• [Goal]: Can you give the records again, starting at the line containing "You are a computer-use" and ending at the end of the records, with "header" swapped for "title" and everything else unchanged?

• [Data section]:
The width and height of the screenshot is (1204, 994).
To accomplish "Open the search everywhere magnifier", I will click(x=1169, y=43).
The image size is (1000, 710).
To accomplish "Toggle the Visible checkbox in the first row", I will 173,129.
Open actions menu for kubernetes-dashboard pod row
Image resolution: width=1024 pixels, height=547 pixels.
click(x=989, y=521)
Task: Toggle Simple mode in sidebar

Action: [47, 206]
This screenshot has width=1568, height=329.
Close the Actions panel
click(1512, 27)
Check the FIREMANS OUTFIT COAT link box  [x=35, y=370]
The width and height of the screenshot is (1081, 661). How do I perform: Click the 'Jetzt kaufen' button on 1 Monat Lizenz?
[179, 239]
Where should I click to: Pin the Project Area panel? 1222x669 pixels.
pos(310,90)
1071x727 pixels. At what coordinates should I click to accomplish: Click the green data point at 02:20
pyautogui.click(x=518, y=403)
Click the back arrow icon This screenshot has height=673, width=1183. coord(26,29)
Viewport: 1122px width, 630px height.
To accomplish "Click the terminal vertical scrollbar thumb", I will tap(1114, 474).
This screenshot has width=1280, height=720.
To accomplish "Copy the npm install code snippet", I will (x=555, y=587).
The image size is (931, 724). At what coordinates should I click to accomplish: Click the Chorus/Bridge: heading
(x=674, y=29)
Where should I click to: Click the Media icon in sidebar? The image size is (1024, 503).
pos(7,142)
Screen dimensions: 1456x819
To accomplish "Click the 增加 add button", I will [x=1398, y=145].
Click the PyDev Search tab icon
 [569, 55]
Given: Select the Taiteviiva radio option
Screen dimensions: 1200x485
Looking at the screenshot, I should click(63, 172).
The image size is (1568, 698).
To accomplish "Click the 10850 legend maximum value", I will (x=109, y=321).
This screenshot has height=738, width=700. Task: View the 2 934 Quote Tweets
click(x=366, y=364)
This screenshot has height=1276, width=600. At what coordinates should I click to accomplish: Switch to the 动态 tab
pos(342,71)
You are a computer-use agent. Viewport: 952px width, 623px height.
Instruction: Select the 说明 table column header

• [Answer for the task]:
You are a computer-use agent. Viewport: 952px width, 623px height.
Instruction: Select the 说明 table column title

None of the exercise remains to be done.